A limitation of our study is that although we had access to data regarding post-discharge mortality for up to 2 years, we do not have follow-up details regarding the post-discharge clinical and functional status of the patients. The number of patients discharged with permanent tracheostomy, as well as those needing institutional care, suggest a deterioration in quality of life for many of the patients [4, 24,25,26,27].

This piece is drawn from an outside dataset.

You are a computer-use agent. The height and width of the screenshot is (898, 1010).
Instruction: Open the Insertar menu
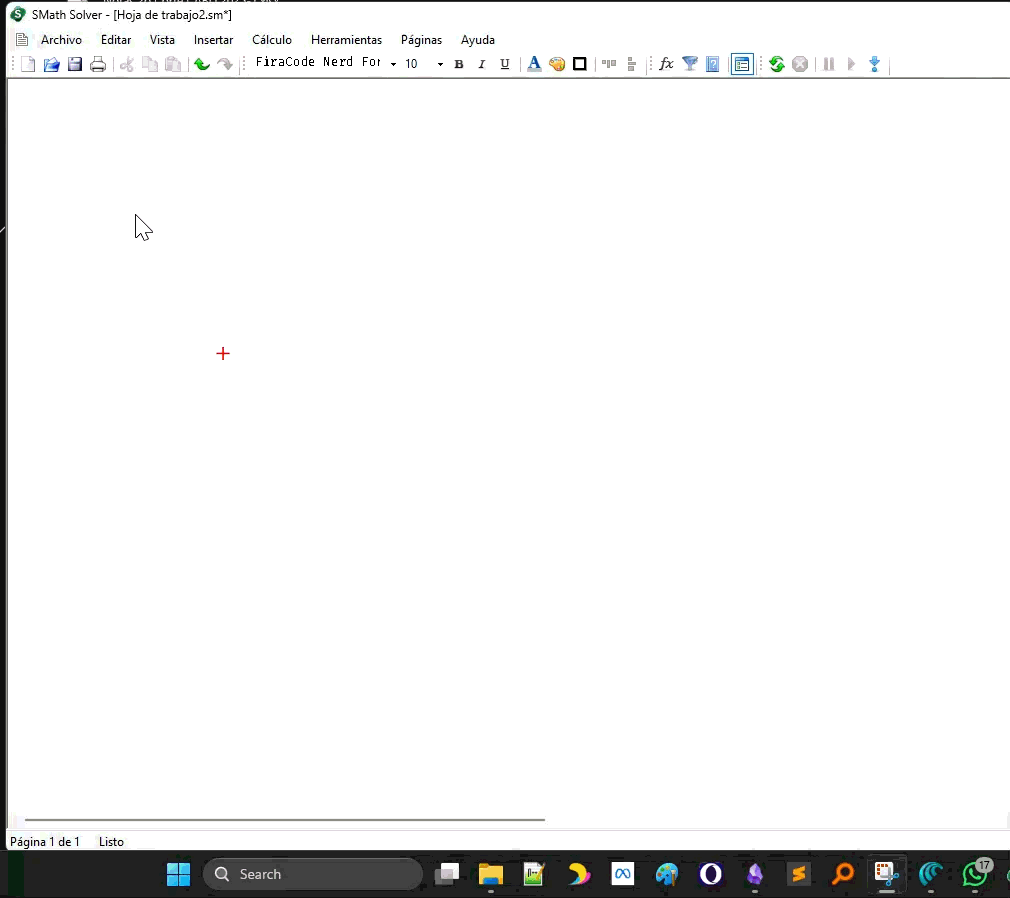click(x=213, y=40)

Endotracheal intubation may be delayed or traumatic in older patients and may thus be associated with poorer outcomes. We must emphasize that in our Center endotracheal intubation is usually performed by skilled and highly trained staff and is generally not delayed or traumatic. In addition, those who were intubated prior to arrival at hospital were intubated by experienced paramedics. All paramedics and physicians who were responsible for the initiation of mechanical ventilation were interviewed regarding the circumstances at the time of intubation and none reported events resulting in delayed or traumatic intubation. With respect to the decision regarding the initiation of mechanical ventilation, most of the decisions to ventilate were made by a single physician urgently in the hospital. Although families were present in the vicinity in many instances, they were seldom asked regarding the existence of advanced directives. In fact, in very few instances had patients prepared their preferences as advanced directives. The importance of autonomy and respecting the wishes of patients at the time of critical medical decision-making should encourage a much wider use of advanced directives for the older population.

Conclusion

Our findings suggest that mechanical ventilation has limited value when used for very old, frail and chronically ill patients with acute medical conditions. This study is published in the midst of the COVID-19 pandemic, where ICU resources are stretched to their limits. In normal circumstances, Israel is unique in the developed world in that most ventilated patients are not admitted to the intensive care unit but rather to dedicated high care units in medical wards. As such, the care of older ventilated patients in medical wards may present a reasonable alternative. In addition, the question regarding the initiation of mechanical ventilation for older frail patients is raising difficult, painful questions for the providers of health care at a time of crisis. Although this study does not relate specifically to the severe respiratory complications of Covid-19 infections, the findings of this study make an important contribution to the decision-making process regarding mechanical ventilation for older people.